WHAT IS EXPECTED: Each line from the one containing "The image size" to the end of the data must be copied exactly, the first and last included; no other lines and no pictures belong in the copy.

Stored data:
┌────────
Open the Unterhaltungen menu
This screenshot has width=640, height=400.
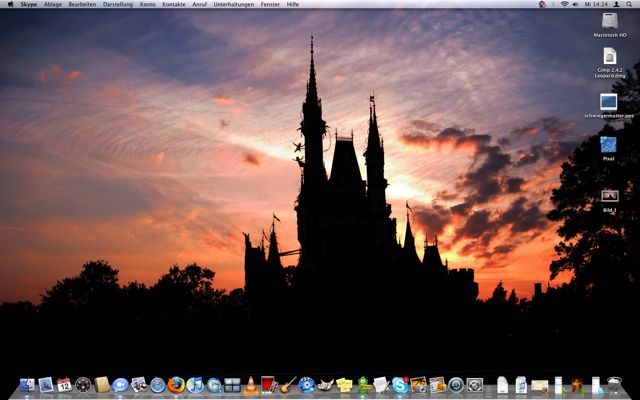(233, 4)
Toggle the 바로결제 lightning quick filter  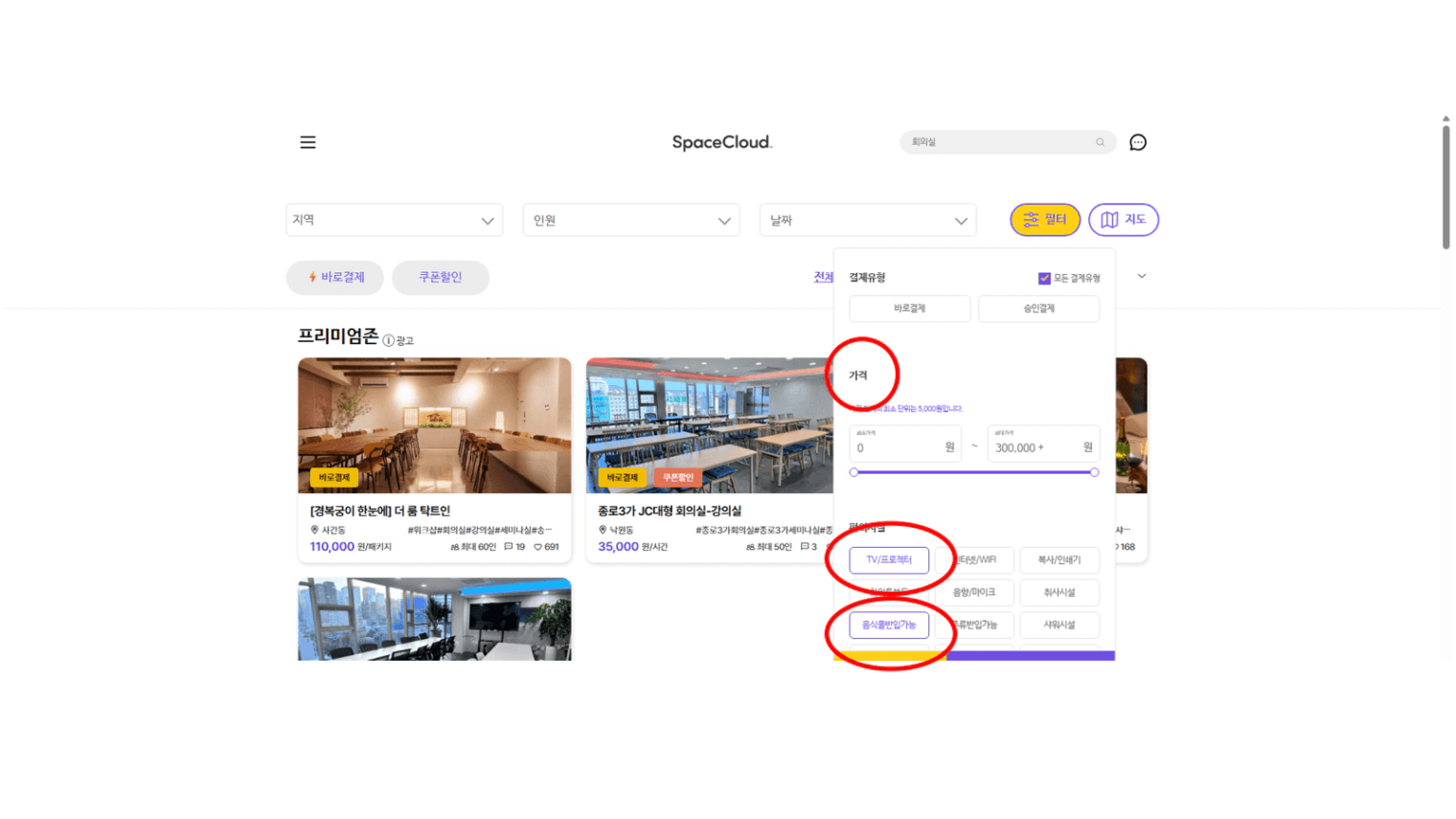click(335, 278)
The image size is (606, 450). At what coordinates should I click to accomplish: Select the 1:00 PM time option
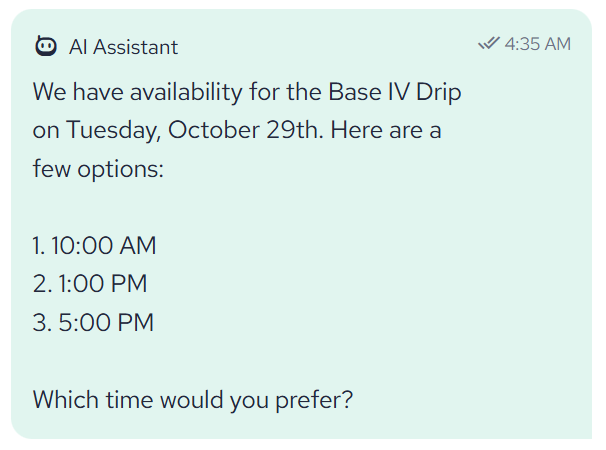pyautogui.click(x=98, y=284)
└────────
RESULT OF THE TASK:
The image size is (606, 450). At what coordinates should I click to accomplish: Select the 1:00 PM time option
pyautogui.click(x=98, y=284)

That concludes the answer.